## TASK OBJECTIVE:
Each entry below is to be duplicated precisely.

Stored data entries
↓

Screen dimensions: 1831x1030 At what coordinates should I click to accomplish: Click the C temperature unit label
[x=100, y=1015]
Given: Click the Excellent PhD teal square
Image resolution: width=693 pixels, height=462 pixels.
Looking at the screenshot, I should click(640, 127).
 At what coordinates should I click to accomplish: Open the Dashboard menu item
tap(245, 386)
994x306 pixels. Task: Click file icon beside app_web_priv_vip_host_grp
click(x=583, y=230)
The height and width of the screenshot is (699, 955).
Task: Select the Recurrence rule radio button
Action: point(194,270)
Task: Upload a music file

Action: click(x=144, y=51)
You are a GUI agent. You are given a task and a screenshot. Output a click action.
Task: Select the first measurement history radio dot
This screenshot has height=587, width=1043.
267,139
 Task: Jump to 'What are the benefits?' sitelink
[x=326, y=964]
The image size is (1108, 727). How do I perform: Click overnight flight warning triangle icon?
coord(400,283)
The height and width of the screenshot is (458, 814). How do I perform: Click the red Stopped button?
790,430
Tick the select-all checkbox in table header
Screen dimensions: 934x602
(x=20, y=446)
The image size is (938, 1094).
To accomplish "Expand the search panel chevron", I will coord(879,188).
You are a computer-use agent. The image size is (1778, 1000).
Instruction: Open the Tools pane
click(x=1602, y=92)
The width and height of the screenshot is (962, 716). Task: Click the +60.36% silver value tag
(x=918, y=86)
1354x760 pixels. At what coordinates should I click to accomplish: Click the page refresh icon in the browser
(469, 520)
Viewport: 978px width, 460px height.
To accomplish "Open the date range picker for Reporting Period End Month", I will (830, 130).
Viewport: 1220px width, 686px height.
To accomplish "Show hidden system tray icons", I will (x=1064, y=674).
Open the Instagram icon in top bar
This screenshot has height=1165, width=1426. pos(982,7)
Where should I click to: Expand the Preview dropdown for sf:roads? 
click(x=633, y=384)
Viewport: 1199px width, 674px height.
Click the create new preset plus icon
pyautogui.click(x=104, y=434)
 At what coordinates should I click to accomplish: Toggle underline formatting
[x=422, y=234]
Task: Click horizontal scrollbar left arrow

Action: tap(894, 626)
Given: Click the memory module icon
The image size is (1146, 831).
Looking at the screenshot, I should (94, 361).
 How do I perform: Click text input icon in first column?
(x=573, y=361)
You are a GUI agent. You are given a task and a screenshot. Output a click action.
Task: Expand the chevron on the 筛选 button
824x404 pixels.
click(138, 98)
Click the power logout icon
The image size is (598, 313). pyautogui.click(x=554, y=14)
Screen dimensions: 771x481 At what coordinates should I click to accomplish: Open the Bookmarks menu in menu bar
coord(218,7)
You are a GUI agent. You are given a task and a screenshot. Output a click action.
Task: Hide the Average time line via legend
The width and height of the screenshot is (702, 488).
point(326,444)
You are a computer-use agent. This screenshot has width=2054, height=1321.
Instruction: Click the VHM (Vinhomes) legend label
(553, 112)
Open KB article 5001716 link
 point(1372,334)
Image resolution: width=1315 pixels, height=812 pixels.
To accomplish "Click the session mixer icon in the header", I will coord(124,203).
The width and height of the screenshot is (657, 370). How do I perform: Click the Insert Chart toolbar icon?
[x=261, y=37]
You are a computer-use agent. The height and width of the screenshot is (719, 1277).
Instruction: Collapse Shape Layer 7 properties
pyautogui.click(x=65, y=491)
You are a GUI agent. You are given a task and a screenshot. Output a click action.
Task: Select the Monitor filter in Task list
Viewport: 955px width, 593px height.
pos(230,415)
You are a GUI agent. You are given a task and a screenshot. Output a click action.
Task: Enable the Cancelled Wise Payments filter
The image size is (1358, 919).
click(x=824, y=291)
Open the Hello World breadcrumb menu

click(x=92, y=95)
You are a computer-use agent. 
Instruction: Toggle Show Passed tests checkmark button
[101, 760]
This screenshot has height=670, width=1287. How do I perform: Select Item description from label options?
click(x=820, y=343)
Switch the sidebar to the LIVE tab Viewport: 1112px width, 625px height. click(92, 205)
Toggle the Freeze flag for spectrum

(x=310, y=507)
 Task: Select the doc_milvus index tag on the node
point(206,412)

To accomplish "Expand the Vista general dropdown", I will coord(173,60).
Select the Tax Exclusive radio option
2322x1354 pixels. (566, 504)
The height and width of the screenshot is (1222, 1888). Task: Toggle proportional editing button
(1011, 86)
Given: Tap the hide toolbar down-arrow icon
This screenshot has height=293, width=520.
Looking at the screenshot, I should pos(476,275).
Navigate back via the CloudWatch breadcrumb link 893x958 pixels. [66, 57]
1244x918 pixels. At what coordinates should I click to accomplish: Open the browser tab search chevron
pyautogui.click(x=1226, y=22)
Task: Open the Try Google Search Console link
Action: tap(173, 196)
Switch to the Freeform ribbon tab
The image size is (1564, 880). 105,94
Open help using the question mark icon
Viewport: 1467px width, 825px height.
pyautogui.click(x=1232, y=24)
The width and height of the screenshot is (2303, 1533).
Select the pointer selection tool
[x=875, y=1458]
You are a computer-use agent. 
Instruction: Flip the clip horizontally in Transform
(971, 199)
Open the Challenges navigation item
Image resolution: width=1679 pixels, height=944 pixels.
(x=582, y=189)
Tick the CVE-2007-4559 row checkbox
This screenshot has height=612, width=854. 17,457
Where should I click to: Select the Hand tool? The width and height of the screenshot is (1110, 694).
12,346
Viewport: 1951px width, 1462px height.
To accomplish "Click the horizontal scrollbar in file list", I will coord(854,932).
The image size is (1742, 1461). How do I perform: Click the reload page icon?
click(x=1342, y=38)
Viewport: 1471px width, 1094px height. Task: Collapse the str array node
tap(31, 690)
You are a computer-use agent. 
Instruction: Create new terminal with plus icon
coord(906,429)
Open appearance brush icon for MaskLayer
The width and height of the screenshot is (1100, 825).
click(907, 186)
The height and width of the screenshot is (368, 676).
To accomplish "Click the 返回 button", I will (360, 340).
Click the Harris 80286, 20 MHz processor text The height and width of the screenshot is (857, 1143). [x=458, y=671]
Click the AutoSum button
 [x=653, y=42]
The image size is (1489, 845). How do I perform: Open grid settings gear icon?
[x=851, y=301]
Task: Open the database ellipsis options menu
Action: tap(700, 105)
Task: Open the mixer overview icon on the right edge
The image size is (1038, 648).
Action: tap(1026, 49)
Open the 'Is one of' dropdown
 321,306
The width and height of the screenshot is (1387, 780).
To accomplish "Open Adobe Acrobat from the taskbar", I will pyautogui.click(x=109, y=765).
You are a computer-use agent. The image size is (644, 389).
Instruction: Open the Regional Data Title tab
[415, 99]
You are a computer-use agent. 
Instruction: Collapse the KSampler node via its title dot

↑

## WRITTEN ANSWER:
Screen dimensions: 1831x1030 At what coordinates should I click to accomplish: Click the C temperature unit label
[x=100, y=1015]
Given: Click the Excellent PhD teal square
Image resolution: width=693 pixels, height=462 pixels.
Looking at the screenshot, I should click(640, 127).
 At what coordinates should I click to accomplish: Open the Dashboard menu item
tap(245, 386)
994x306 pixels. Task: Click file icon beside app_web_priv_vip_host_grp
click(x=583, y=230)
The height and width of the screenshot is (699, 955).
Task: Select the Recurrence rule radio button
Action: point(194,270)
Task: Upload a music file

Action: click(x=144, y=51)
You are a GUI agent. You are given a task and a screenshot. Output a click action.
Task: Select the first measurement history radio dot
This screenshot has height=587, width=1043.
267,139
 Task: Jump to 'What are the benefits?' sitelink
[x=326, y=964]
The image size is (1108, 727). How do I perform: Click overnight flight warning triangle icon?
coord(400,283)
The height and width of the screenshot is (458, 814). How do I perform: Click the red Stopped button?
790,430
Tick the select-all checkbox in table header
Screen dimensions: 934x602
(x=20, y=446)
The image size is (938, 1094).
To accomplish "Expand the search panel chevron", I will coord(879,188).
You are a computer-use agent. The image size is (1778, 1000).
Instruction: Open the Tools pane
click(x=1602, y=92)
The width and height of the screenshot is (962, 716). Task: Click the +60.36% silver value tag
(x=918, y=86)
1354x760 pixels. At what coordinates should I click to accomplish: Click the page refresh icon in the browser
(469, 520)
Viewport: 978px width, 460px height.
To accomplish "Open the date range picker for Reporting Period End Month", I will (830, 130).
Viewport: 1220px width, 686px height.
To accomplish "Show hidden system tray icons", I will (x=1064, y=674).
Open the Instagram icon in top bar
This screenshot has height=1165, width=1426. pos(982,7)
Where should I click to: Expand the Preview dropdown for sf:roads? 
click(x=633, y=384)
Viewport: 1199px width, 674px height.
Click the create new preset plus icon
pyautogui.click(x=104, y=434)
 At what coordinates should I click to accomplish: Toggle underline formatting
[x=422, y=234]
Task: Click horizontal scrollbar left arrow

Action: tap(894, 626)
Given: Click the memory module icon
The image size is (1146, 831).
Looking at the screenshot, I should (94, 361).
 How do I perform: Click text input icon in first column?
(x=573, y=361)
You are a GUI agent. You are given a task and a screenshot. Output a click action.
Task: Expand the chevron on the 筛选 button
824x404 pixels.
click(138, 98)
Click the power logout icon
The image size is (598, 313). pyautogui.click(x=554, y=14)
Screen dimensions: 771x481 At what coordinates should I click to accomplish: Open the Bookmarks menu in menu bar
coord(218,7)
You are a GUI agent. You are given a task and a screenshot. Output a click action.
Task: Hide the Average time line via legend
The width and height of the screenshot is (702, 488).
point(326,444)
You are a computer-use agent. This screenshot has width=2054, height=1321.
Instruction: Click the VHM (Vinhomes) legend label
(553, 112)
Open KB article 5001716 link
 point(1372,334)
Image resolution: width=1315 pixels, height=812 pixels.
To accomplish "Click the session mixer icon in the header", I will coord(124,203).
The width and height of the screenshot is (657, 370). How do I perform: Click the Insert Chart toolbar icon?
[x=261, y=37]
You are a computer-use agent. The height and width of the screenshot is (719, 1277).
Instruction: Collapse Shape Layer 7 properties
pyautogui.click(x=65, y=491)
You are a GUI agent. You are given a task and a screenshot. Output a click action.
Task: Select the Monitor filter in Task list
Viewport: 955px width, 593px height.
pos(230,415)
You are a GUI agent. You are given a task and a screenshot. Output a click action.
Task: Enable the Cancelled Wise Payments filter
The image size is (1358, 919).
click(x=824, y=291)
Open the Hello World breadcrumb menu

click(x=92, y=95)
You are a computer-use agent. 
Instruction: Toggle Show Passed tests checkmark button
[101, 760]
This screenshot has height=670, width=1287. How do I perform: Select Item description from label options?
click(x=820, y=343)
Switch the sidebar to the LIVE tab Viewport: 1112px width, 625px height. click(92, 205)
Toggle the Freeze flag for spectrum

(x=310, y=507)
 Task: Select the doc_milvus index tag on the node
point(206,412)

To accomplish "Expand the Vista general dropdown", I will coord(173,60).
Select the Tax Exclusive radio option
2322x1354 pixels. (566, 504)
The height and width of the screenshot is (1222, 1888). Task: Toggle proportional editing button
(1011, 86)
Given: Tap the hide toolbar down-arrow icon
This screenshot has height=293, width=520.
Looking at the screenshot, I should pos(476,275).
Navigate back via the CloudWatch breadcrumb link 893x958 pixels. [66, 57]
1244x918 pixels. At what coordinates should I click to accomplish: Open the browser tab search chevron
pyautogui.click(x=1226, y=22)
Task: Open the Try Google Search Console link
Action: tap(173, 196)
Switch to the Freeform ribbon tab
The image size is (1564, 880). 105,94
Open help using the question mark icon
Viewport: 1467px width, 825px height.
pyautogui.click(x=1232, y=24)
The width and height of the screenshot is (2303, 1533).
Select the pointer selection tool
[x=875, y=1458]
You are a computer-use agent. 
Instruction: Flip the clip horizontally in Transform
(971, 199)
Open the Challenges navigation item
Image resolution: width=1679 pixels, height=944 pixels.
(x=582, y=189)
Tick the CVE-2007-4559 row checkbox
This screenshot has height=612, width=854. 17,457
Where should I click to: Select the Hand tool? The width and height of the screenshot is (1110, 694).
12,346
Viewport: 1951px width, 1462px height.
To accomplish "Click the horizontal scrollbar in file list", I will coord(854,932).
The image size is (1742, 1461). How do I perform: Click the reload page icon?
click(x=1342, y=38)
Viewport: 1471px width, 1094px height. Task: Collapse the str array node
tap(31, 690)
You are a computer-use agent. 
Instruction: Create new terminal with plus icon
coord(906,429)
Open appearance brush icon for MaskLayer
The width and height of the screenshot is (1100, 825).
click(907, 186)
The height and width of the screenshot is (368, 676).
To accomplish "Click the 返回 button", I will (360, 340).
Click the Harris 80286, 20 MHz processor text The height and width of the screenshot is (857, 1143). [x=458, y=671]
Click the AutoSum button
 [x=653, y=42]
The image size is (1489, 845). How do I perform: Open grid settings gear icon?
[x=851, y=301]
Task: Open the database ellipsis options menu
Action: tap(700, 105)
Task: Open the mixer overview icon on the right edge
The image size is (1038, 648).
Action: tap(1026, 49)
Open the 'Is one of' dropdown
 321,306
The width and height of the screenshot is (1387, 780).
To accomplish "Open Adobe Acrobat from the taskbar", I will pyautogui.click(x=109, y=765).
You are a computer-use agent. The image size is (644, 389).
Instruction: Open the Regional Data Title tab
[415, 99]
You are a computer-use agent. 
Instruction: Collapse the KSampler node via its title dot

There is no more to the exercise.